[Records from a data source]
* * * *

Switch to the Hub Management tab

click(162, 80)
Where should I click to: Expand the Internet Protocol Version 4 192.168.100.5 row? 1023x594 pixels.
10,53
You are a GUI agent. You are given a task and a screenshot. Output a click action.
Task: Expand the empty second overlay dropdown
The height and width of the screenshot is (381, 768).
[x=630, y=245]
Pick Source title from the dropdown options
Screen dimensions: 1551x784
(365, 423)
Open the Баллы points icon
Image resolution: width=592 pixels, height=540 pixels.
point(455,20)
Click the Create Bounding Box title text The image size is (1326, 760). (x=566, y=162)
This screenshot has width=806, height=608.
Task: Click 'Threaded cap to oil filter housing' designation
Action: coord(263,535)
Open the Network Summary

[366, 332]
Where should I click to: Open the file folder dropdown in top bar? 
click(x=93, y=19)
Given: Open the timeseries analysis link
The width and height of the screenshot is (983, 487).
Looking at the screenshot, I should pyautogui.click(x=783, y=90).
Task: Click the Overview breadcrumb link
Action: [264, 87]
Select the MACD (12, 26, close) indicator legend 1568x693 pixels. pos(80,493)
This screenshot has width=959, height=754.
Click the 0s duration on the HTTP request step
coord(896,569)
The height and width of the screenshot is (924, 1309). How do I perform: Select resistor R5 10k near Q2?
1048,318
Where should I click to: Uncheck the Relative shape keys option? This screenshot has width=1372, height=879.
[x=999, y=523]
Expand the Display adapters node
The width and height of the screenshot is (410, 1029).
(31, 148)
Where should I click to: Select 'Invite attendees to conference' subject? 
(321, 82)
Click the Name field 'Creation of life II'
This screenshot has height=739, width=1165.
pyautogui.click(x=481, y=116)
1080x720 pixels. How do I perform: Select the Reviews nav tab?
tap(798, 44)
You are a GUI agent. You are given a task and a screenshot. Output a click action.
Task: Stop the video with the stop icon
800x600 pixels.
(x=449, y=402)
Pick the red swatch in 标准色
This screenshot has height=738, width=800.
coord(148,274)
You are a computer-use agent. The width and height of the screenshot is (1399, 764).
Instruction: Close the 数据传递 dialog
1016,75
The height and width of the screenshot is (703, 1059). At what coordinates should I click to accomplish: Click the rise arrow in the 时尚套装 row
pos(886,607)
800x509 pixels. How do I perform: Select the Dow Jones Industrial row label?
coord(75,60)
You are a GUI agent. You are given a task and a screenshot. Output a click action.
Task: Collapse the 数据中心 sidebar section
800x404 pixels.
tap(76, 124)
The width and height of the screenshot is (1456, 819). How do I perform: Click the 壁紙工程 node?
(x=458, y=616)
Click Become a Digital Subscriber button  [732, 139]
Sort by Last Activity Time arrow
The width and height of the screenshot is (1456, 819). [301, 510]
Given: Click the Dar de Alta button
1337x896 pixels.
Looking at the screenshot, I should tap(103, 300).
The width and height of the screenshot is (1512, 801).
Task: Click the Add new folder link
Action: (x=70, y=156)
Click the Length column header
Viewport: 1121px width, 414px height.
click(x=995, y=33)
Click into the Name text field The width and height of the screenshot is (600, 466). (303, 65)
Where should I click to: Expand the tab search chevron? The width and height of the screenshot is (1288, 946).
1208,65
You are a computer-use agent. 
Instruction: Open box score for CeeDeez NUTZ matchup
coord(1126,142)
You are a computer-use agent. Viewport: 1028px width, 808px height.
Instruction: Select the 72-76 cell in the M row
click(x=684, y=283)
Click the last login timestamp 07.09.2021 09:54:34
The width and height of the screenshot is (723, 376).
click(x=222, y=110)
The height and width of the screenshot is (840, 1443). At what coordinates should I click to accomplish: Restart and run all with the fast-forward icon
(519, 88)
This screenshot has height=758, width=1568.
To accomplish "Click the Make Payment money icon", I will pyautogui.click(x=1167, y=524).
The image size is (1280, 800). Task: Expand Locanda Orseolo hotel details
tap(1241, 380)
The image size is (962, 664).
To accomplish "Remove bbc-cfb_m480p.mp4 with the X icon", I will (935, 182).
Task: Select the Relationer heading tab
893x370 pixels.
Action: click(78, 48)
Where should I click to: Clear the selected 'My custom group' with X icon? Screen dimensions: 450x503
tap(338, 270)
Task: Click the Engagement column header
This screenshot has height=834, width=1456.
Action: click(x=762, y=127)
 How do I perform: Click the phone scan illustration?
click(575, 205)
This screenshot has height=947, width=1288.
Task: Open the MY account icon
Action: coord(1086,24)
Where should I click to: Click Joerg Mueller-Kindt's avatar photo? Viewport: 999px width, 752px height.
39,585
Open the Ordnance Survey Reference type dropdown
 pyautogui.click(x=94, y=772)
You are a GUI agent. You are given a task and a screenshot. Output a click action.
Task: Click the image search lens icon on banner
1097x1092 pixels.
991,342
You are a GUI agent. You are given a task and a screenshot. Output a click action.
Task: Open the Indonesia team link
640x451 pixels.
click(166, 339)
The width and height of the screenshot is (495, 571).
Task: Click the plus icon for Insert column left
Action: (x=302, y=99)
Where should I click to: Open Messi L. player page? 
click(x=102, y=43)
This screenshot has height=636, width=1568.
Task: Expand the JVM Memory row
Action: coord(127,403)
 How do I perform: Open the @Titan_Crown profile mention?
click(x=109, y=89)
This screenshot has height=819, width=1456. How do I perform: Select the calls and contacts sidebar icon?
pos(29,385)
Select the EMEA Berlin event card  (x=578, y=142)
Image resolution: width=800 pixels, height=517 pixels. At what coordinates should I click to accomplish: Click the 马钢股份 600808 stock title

* * * *

* _Exercise brief_
Reproduce the data above, substituting "Where do I click to" for each "Where should I click to" and leaving everything else untouched.

* _Expected answer_
Switch to the Hub Management tab

click(162, 80)
Where do I click to: Expand the Internet Protocol Version 4 192.168.100.5 row? 1023x594 pixels.
10,53
You are a GUI agent. You are given a task and a screenshot. Output a click action.
Task: Expand the empty second overlay dropdown
The height and width of the screenshot is (381, 768).
[x=630, y=245]
Pick Source title from the dropdown options
Screen dimensions: 1551x784
(365, 423)
Open the Баллы points icon
Image resolution: width=592 pixels, height=540 pixels.
point(455,20)
Click the Create Bounding Box title text The image size is (1326, 760). (x=566, y=162)
This screenshot has width=806, height=608.
Task: Click 'Threaded cap to oil filter housing' designation
Action: coord(263,535)
Open the Network Summary

[366, 332]
Where do I click to: Open the file folder dropdown in top bar? 
click(x=93, y=19)
Given: Open the timeseries analysis link
The width and height of the screenshot is (983, 487).
Looking at the screenshot, I should pyautogui.click(x=783, y=90).
Task: Click the Overview breadcrumb link
Action: [264, 87]
Select the MACD (12, 26, close) indicator legend 1568x693 pixels. pos(80,493)
This screenshot has width=959, height=754.
Click the 0s duration on the HTTP request step
coord(896,569)
The height and width of the screenshot is (924, 1309). How do I perform: Select resistor R5 10k near Q2?
1048,318
Where do I click to: Uncheck the Relative shape keys option? This screenshot has width=1372, height=879.
[x=999, y=523]
Expand the Display adapters node
The width and height of the screenshot is (410, 1029).
(31, 148)
Where do I click to: Select 'Invite attendees to conference' subject? 
(321, 82)
Click the Name field 'Creation of life II'
This screenshot has height=739, width=1165.
pyautogui.click(x=481, y=116)
1080x720 pixels. How do I perform: Select the Reviews nav tab?
tap(798, 44)
You are a GUI agent. You are given a task and a screenshot. Output a click action.
Task: Stop the video with the stop icon
800x600 pixels.
(x=449, y=402)
Pick the red swatch in 标准色
This screenshot has height=738, width=800.
coord(148,274)
You are a computer-use agent. The width and height of the screenshot is (1399, 764).
Instruction: Close the 数据传递 dialog
1016,75
The height and width of the screenshot is (703, 1059). At what coordinates should I click to accomplish: Click the rise arrow in the 时尚套装 row
pos(886,607)
800x509 pixels. How do I perform: Select the Dow Jones Industrial row label?
coord(75,60)
You are a GUI agent. You are given a task and a screenshot. Output a click action.
Task: Collapse the 数据中心 sidebar section
800x404 pixels.
tap(76, 124)
The width and height of the screenshot is (1456, 819). How do I perform: Click the 壁紙工程 node?
(x=458, y=616)
Click Become a Digital Subscriber button  [732, 139]
Sort by Last Activity Time arrow
The width and height of the screenshot is (1456, 819). [301, 510]
Given: Click the Dar de Alta button
1337x896 pixels.
Looking at the screenshot, I should tap(103, 300).
The width and height of the screenshot is (1512, 801).
Task: Click the Add new folder link
Action: (x=70, y=156)
Click the Length column header
Viewport: 1121px width, 414px height.
click(x=995, y=33)
Click into the Name text field The width and height of the screenshot is (600, 466). (303, 65)
Where do I click to: Expand the tab search chevron? The width and height of the screenshot is (1288, 946).
1208,65
You are a computer-use agent. 
Instruction: Open box score for CeeDeez NUTZ matchup
coord(1126,142)
You are a computer-use agent. Viewport: 1028px width, 808px height.
Instruction: Select the 72-76 cell in the M row
click(x=684, y=283)
Click the last login timestamp 07.09.2021 09:54:34
The width and height of the screenshot is (723, 376).
click(x=222, y=110)
The height and width of the screenshot is (840, 1443). At what coordinates should I click to accomplish: Restart and run all with the fast-forward icon
(519, 88)
This screenshot has height=758, width=1568.
To accomplish "Click the Make Payment money icon", I will pyautogui.click(x=1167, y=524).
The image size is (1280, 800). Task: Expand Locanda Orseolo hotel details
tap(1241, 380)
The image size is (962, 664).
To accomplish "Remove bbc-cfb_m480p.mp4 with the X icon", I will (935, 182).
Task: Select the Relationer heading tab
893x370 pixels.
Action: click(78, 48)
Where do I click to: Clear the selected 'My custom group' with X icon? Screen dimensions: 450x503
tap(338, 270)
Task: Click the Engagement column header
This screenshot has height=834, width=1456.
Action: click(x=762, y=127)
 How do I perform: Click the phone scan illustration?
click(575, 205)
This screenshot has height=947, width=1288.
Task: Open the MY account icon
Action: coord(1086,24)
Where do I click to: Click Joerg Mueller-Kindt's avatar photo? Viewport: 999px width, 752px height.
39,585
Open the Ordnance Survey Reference type dropdown
 pyautogui.click(x=94, y=772)
You are a GUI agent. You are given a task and a screenshot. Output a click action.
Task: Click the image search lens icon on banner
1097x1092 pixels.
991,342
You are a GUI agent. You are given a task and a screenshot. Output a click action.
Task: Open the Indonesia team link
640x451 pixels.
click(166, 339)
The width and height of the screenshot is (495, 571).
Task: Click the plus icon for Insert column left
Action: (x=302, y=99)
Where do I click to: Open Messi L. player page? 
click(x=102, y=43)
This screenshot has height=636, width=1568.
Task: Expand the JVM Memory row
Action: coord(127,403)
 How do I perform: Open the @Titan_Crown profile mention?
click(x=109, y=89)
This screenshot has height=819, width=1456. How do I perform: Select the calls and contacts sidebar icon?
pos(29,385)
Select the EMEA Berlin event card  (x=578, y=142)
Image resolution: width=800 pixels, height=517 pixels. At what coordinates should I click to accomplish: Click the 马钢股份 600808 stock title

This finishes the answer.